Add cuTENSOR support & bug fixes discovered while working on conda testing #1194

rwgk · 2025-10-28T06:01:03Z

Closes #1144, #1116

Bump cuda-pathfinder version to 1.3.2

TODOs:

Paste all outputs: (site-packages, conda, standard-CTK) x (cu12, cu13) x (linux-64, linux-aarch64, win-64)

Main changes:

find_nvidia_headers.py generalization for non-CTK headers, introducing a new family of SUPPORTED_*NON_CTK* variables in supported_nvidia_headers.py.
test_load_nvidia_dynamic_lib.py now loops consistently over all SUPPORTED_LINUX_SONAMES or SUPPORTED_WINDOWS_DLLS, depending on the platform.

Piggy-backed changes:

Fix [BUG]: cublasmp dependencies are not reflected in supported_nvidia_libs.py #1116
Add SITE_PACKAGES_LIBDIRS_WINDOWS_OTHER cudss paths in supported_nvidia_libs.py.
Handle cccl IS_WINDOWS conda anomaly (see example below) in find_nvidia_headers.py, e.g. (this was overlooked before due to lack of automatic testing).
commit 0d71a85 — Add nvidia-cufftmp-cu13 data in supported_nvidia_libs.py

Example for cccl IS_WINDOWS conda anomaly (note targets\x64 after include\):

INFO test_find_ctk_headers[cccl]: hdr_dir='C:\\Users\\rgrossekunst\\AppData\\Local\\miniforge3\\envs\\pathfinder_testing_cu12.9.1\\Library\\include\\targets\\x64'

… testing is INCOMPLETE.

…inder_testing.*

copy-pr-bot · 2025-10-28T06:01:06Z

Auto-sync is disabled for draft pull requests in this repository. Workflows must be run manually.

Contributors can view more details about this message here.

rwgk · 2025-10-28T06:02:45Z

/ok to test

github-actions · 2025-10-28T06:12:29Z

Doc Preview CI
🚀 View preview at https://nvidia.github.io/cuda-python/pr-preview/pr-1194/
https://nvidia.github.io/cuda-python/pr-preview/pr-1194/cuda-core/
https://nvidia.github.io/cuda-python/pr-preview/pr-1194/cuda-bindings/
https://nvidia.github.io/cuda-python/pr-preview/pr-1194/cuda-pathfinder/
Preview will be ready when the GitHub Pages deployment is complete.

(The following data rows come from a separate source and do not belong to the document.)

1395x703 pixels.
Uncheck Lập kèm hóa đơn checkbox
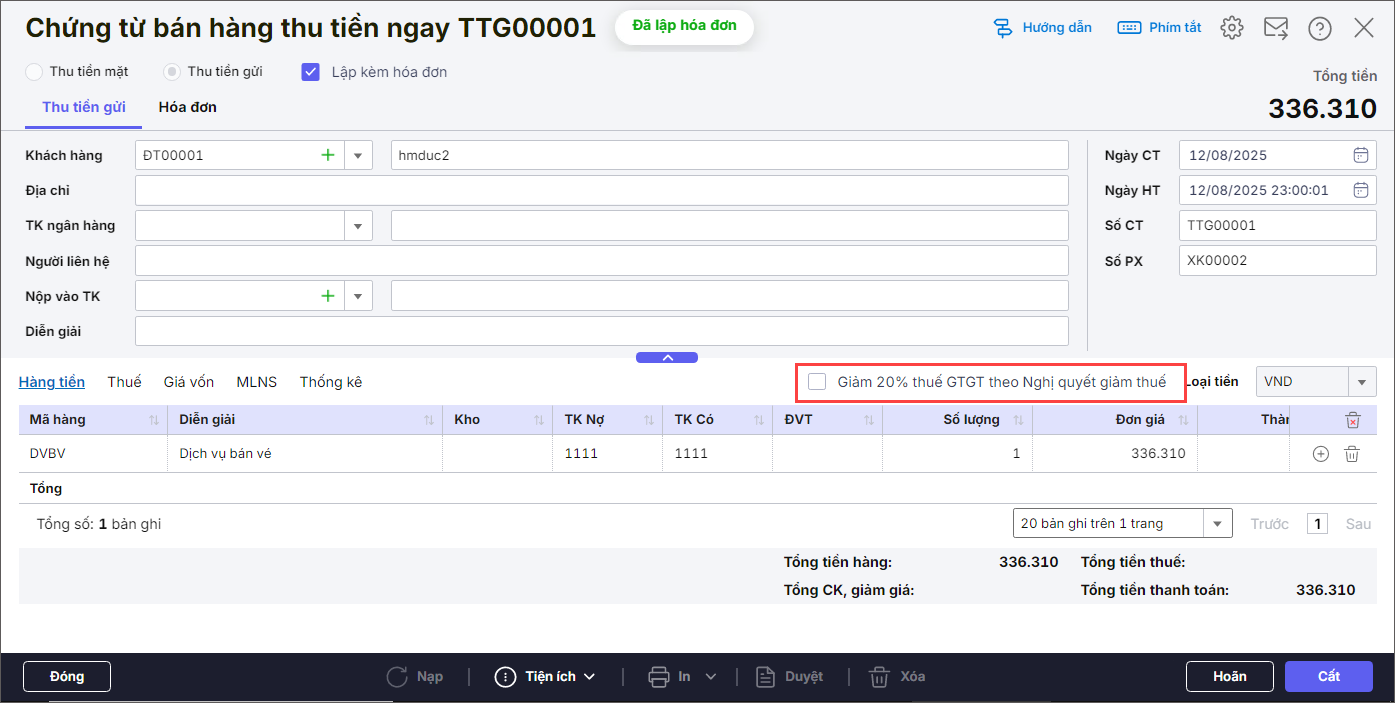point(311,72)
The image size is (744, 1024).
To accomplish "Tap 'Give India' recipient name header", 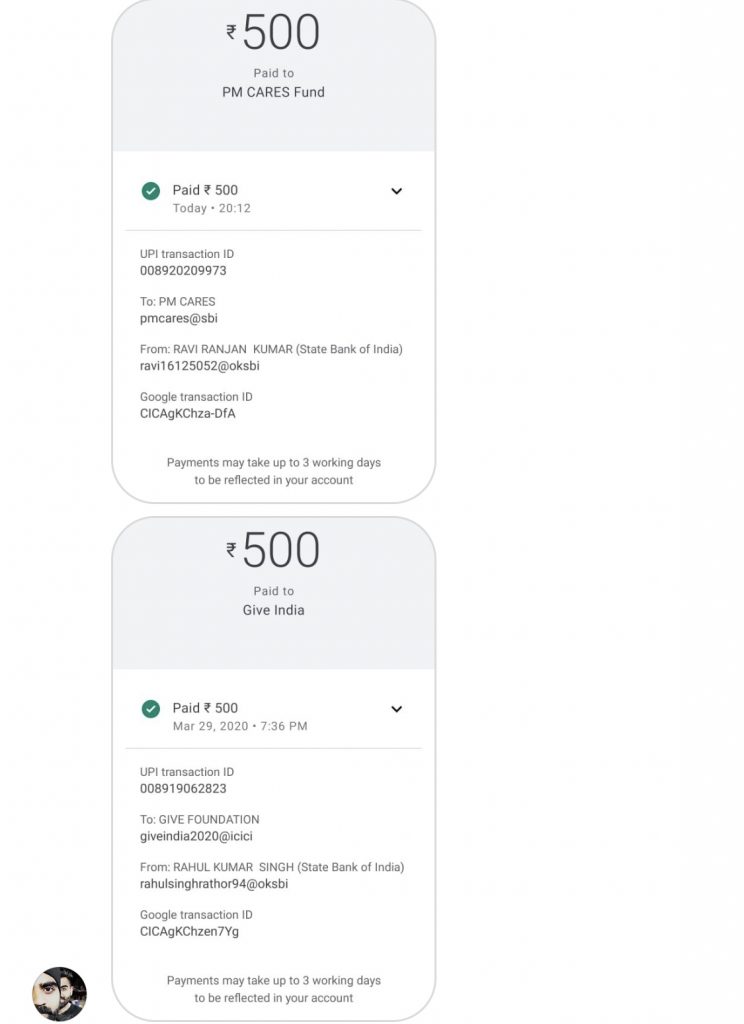I will click(x=273, y=610).
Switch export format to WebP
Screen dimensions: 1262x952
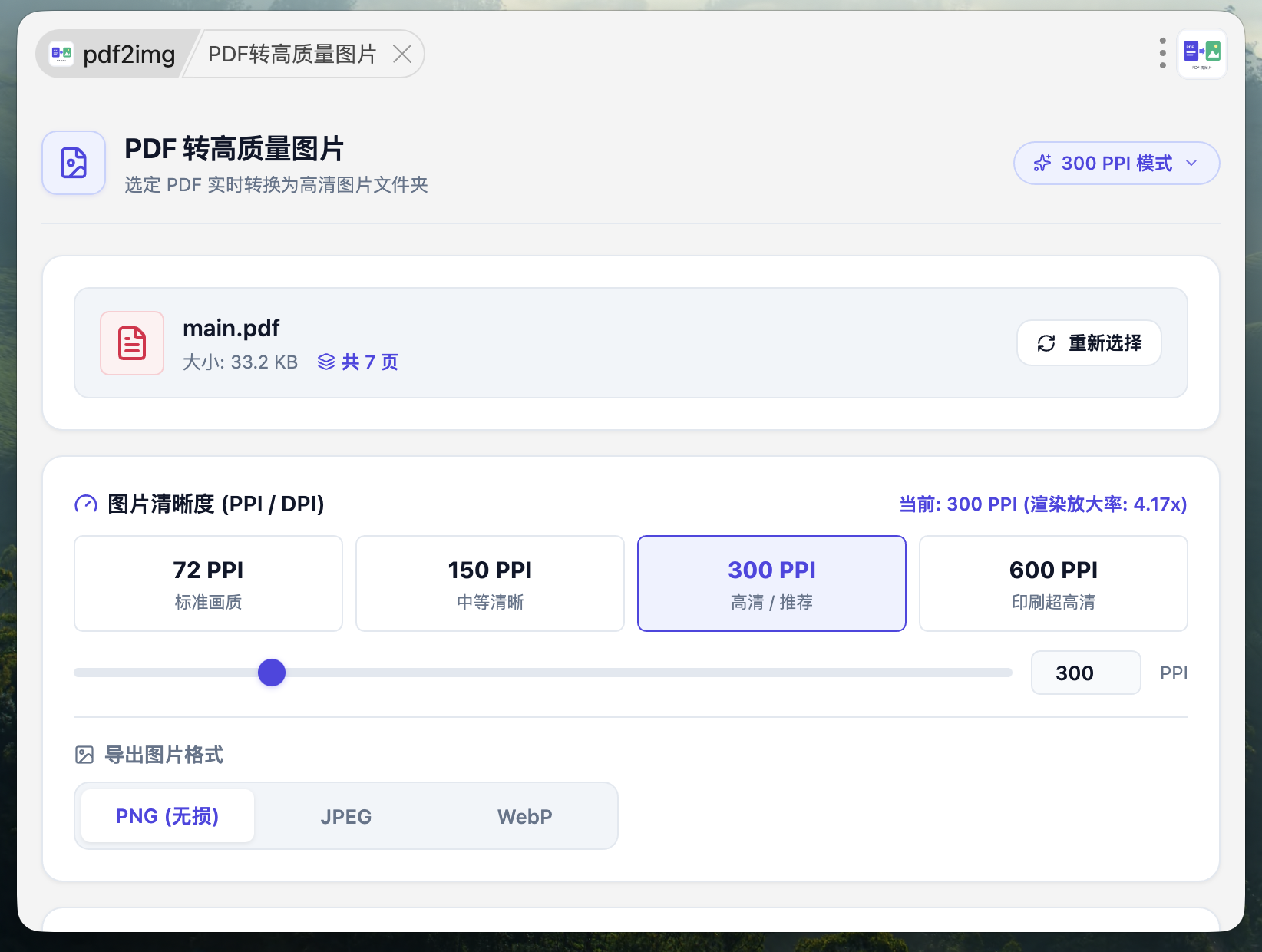(x=525, y=816)
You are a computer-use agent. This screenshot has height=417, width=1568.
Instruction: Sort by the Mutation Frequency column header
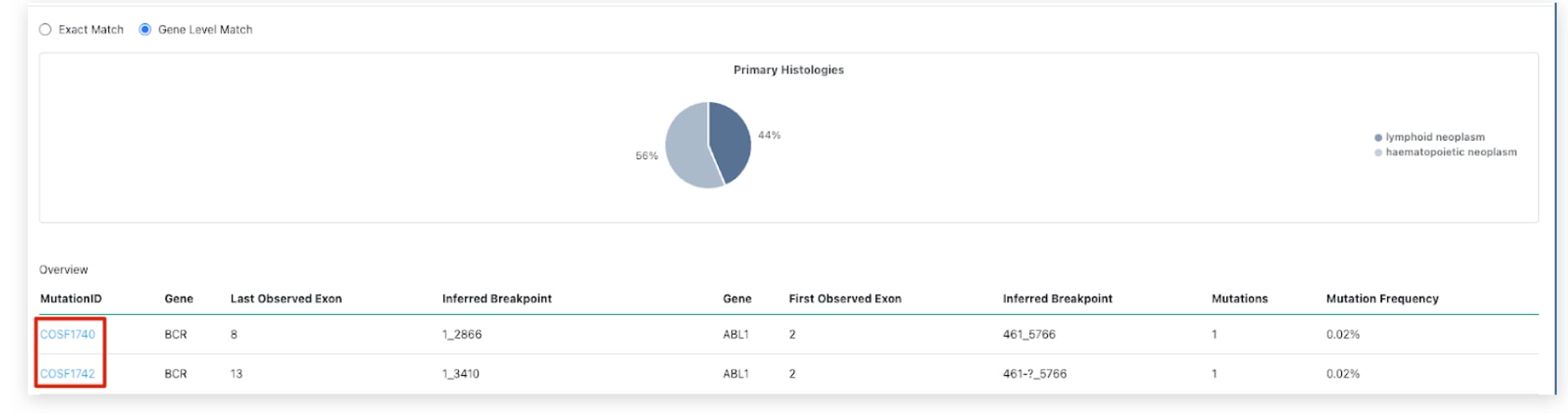1381,299
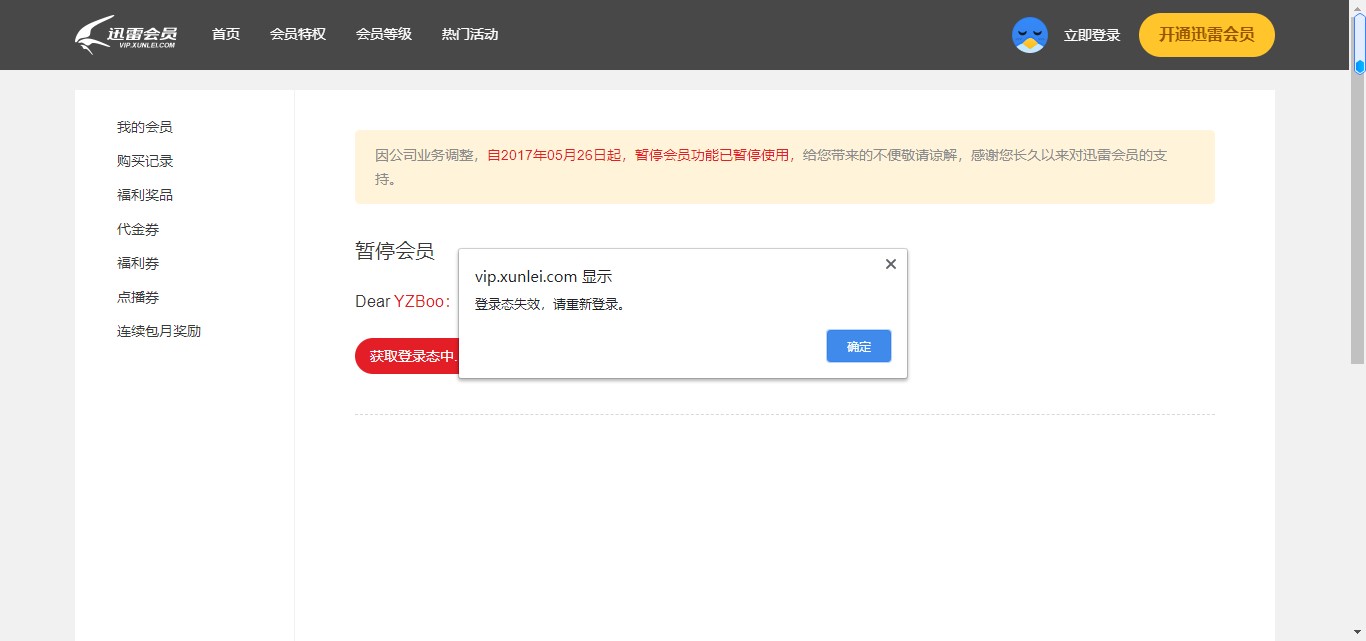Dismiss the vip.xunlei.com dialog

point(890,263)
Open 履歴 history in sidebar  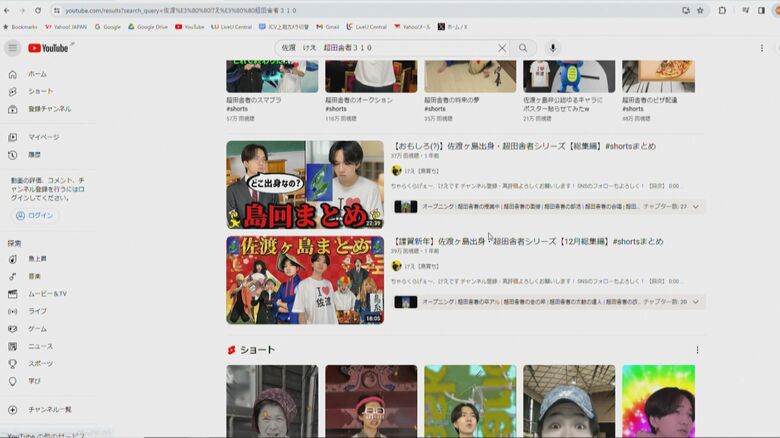(34, 155)
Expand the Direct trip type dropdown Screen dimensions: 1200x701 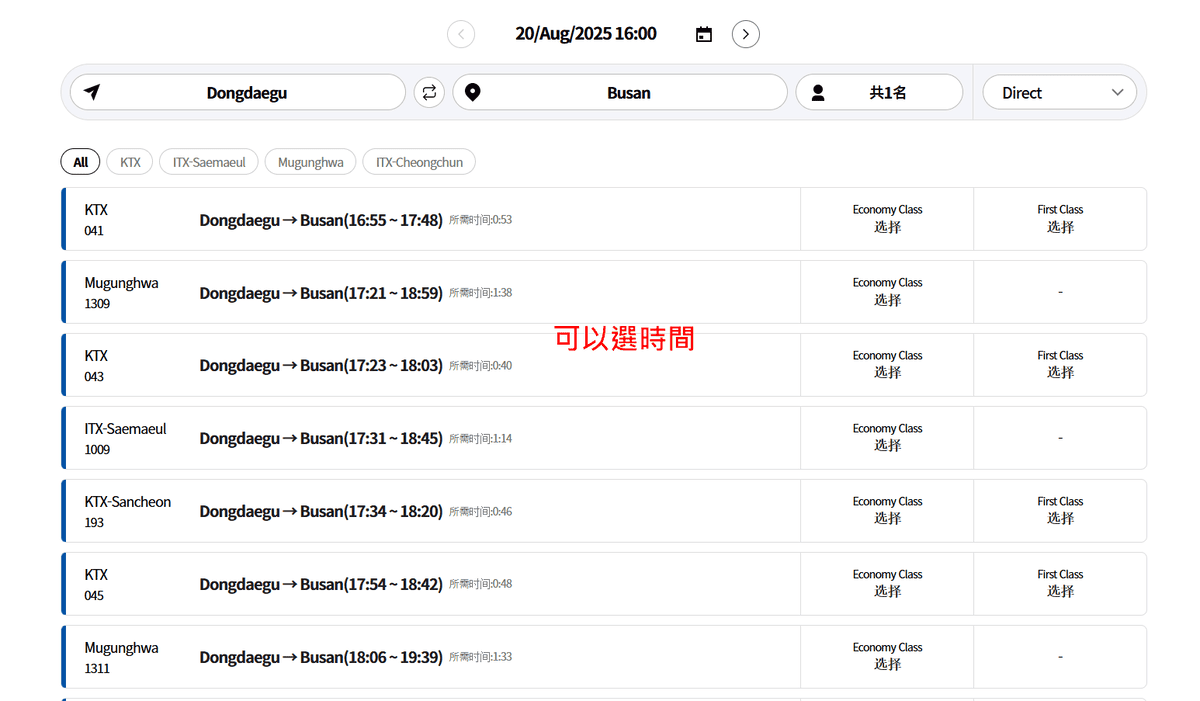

…test_load_nvidia_dynamic_lib.py

…or conda anomaly, to restore proper functioning for standard CTK installations

rwgk · 2025-10-28T16:46:49Z

/ok to test

Manually tested with: pip install nvidia-cufftmp-cu13==12.1.3.1 That wheel was yanked, therefore not adding to pyproject.toml

copy-pr-bot · 2025-10-28T19:23:40Z

Auto-sync is disabled for ready for review pull requests in this repository. Workflows must be run manually.

Contributors can view more details about this message here.

rwgk · 2025-10-28T19:23:44Z

/ok to test

greptile-apps

Greptile Overview

{"summary": "

Sequence Diagram

sequenceDiagram
    participant User
    participant find_nvidia_header_directory
    participant find_nvidia_headers.py
    participant supported_nvidia_headers.py
    participant load_nvidia_dynamic_lib
    participant supported_nvidia_libs.py
    participant Test Suite

    User->>find_nvidia_header_directory: "Request header for libname (e.g., 'cutensor')"
    find_nvidia_header_directory->>supported_nvidia_headers.py: "Check if libname in SUPPORTED_HEADERS_CTK"
    alt CTK Library
        supported_nvidia_headers.py-->>find_nvidia_header_directory: "Found in CTK"
        find_nvidia_header_directory->>find_nvidia_headers.py: "Call _find_ctk_header_directory()"
    else Non-CTK Library (e.g., cutensor)
        supported_nvidia_headers.py-->>find_nvidia_header_directory: "Check SUPPORTED_HEADERS_NON_CTK"
        find_nvidia_header_directory->>supported_nvidia_headers.py: "Get canonical header basename"
        supported_nvidia_headers.py-->>find_nvidia_header_directory: "Return 'cutensor.h'"
        find_nvidia_header_directory->>find_nvidia_headers.py: "Search site-packages"
        find_nvidia_headers.py->>find_nvidia_headers.py: "Check SUPPORTED_SITE_PACKAGE_HEADER_DIRS_NON_CTK"
        find_nvidia_headers.py->>find_nvidia_headers.py: "_find_based_on_conda_layout() for non-CTK"
        alt Windows Conda Anomaly (cccl)
            find_nvidia_headers.py->>find_nvidia_headers.py: "Handle targets/x64 path anomaly"
        end
        find_nvidia_headers.py->>find_nvidia_headers.py: "Check SUPPORTED_INSTALL_DIRS_NON_CTK"
    end
    find_nvidia_header_directory-->>User: "Return header directory path or None"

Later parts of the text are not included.